I prefer single and think of all the time, money and head space taken up by suitors over the years could be more wisely invested in other, more productive pursuits aimed at meeting my needs, not theirs. Now, middle aged and disabled I am at great risk of attracting someone who is interested in my financial status and how it benefits them potentially. They won't be drooling over my dazzling array of surgical scars and pill boxes, nor endless list of hospital appointments. Over the last decade, all three serious boyfriends have been sent on their way for wanting more...marriage, housing, income, a future etc. No thanks, single and independent is nice, and I intend to stay that way. After the last man, I vowed never again. It started on a great high and progressively slipped down a disappointing slope into despair with him. He wasn't who he claimed to be and held so much back. When I finally got to know the real him, it wasn't an attractive sight at all...his past mistakes and the way he spoke about others was such a red flag.

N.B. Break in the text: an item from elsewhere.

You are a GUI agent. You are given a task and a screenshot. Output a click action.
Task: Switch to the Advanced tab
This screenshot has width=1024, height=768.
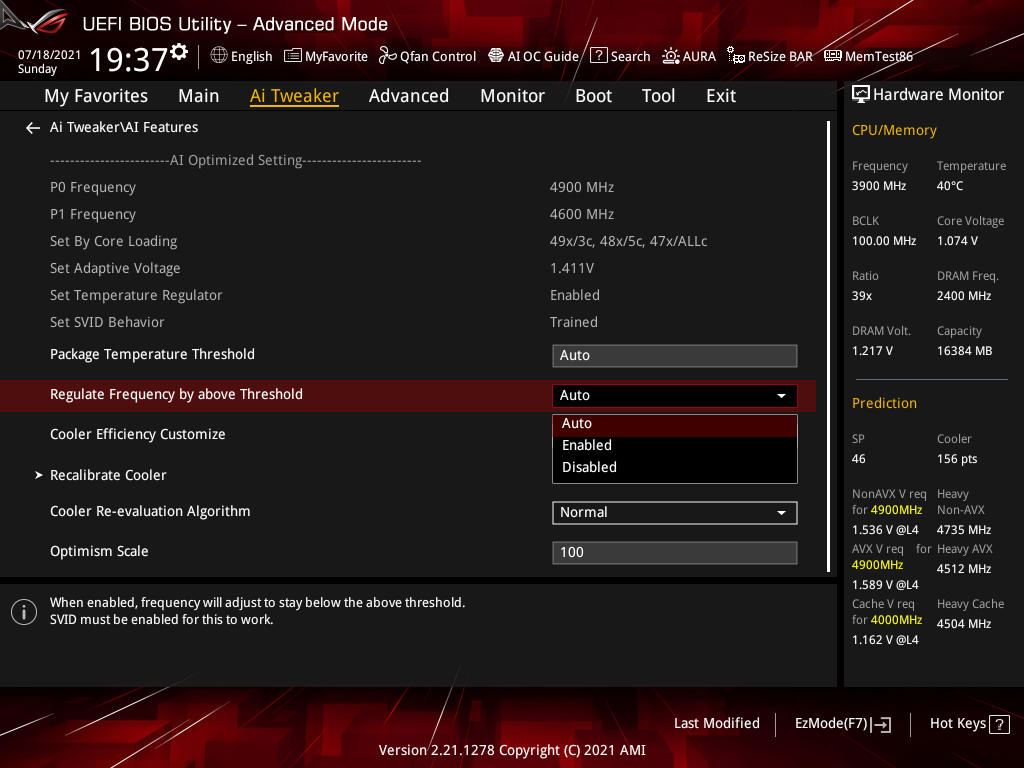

OutOfSyncWithReality · 22/11/2023 00:55

I was very happily single after my divorce and expected that to continue. Met this guy, fancied the pants off him and asked him out. That was 5+ years ago. I've got the best of both worlds - we don't live together, still see our friends and have nights out without each other but also lots of time with each other. I still fancy the pants off him.

anotherdisaster · 22/11/2023 10:34

I did a complete 180 about 3 years ago. I'm 48 now and have pretty much always been in relationships. When I split from my long term partner of 17 years, I was in panic mode about never meeting anyone again so I dated a couple of guys for a few months. However, pretty much every relationship I've had has ended up toxic - coupled with the complete trash I came across on OLD, I now have absolutely no intention of dating again and I'm happy with that decision.

Olika · 22/11/2023 10:49

I was happily single until one day I just felt different and suddenly wanted a relationship and somebody to share life with. It was literally overnight change and I started online dating. Gosh it was exhausting and frustrating (fun too) so I don't think I could be bothered if I ever end up single again.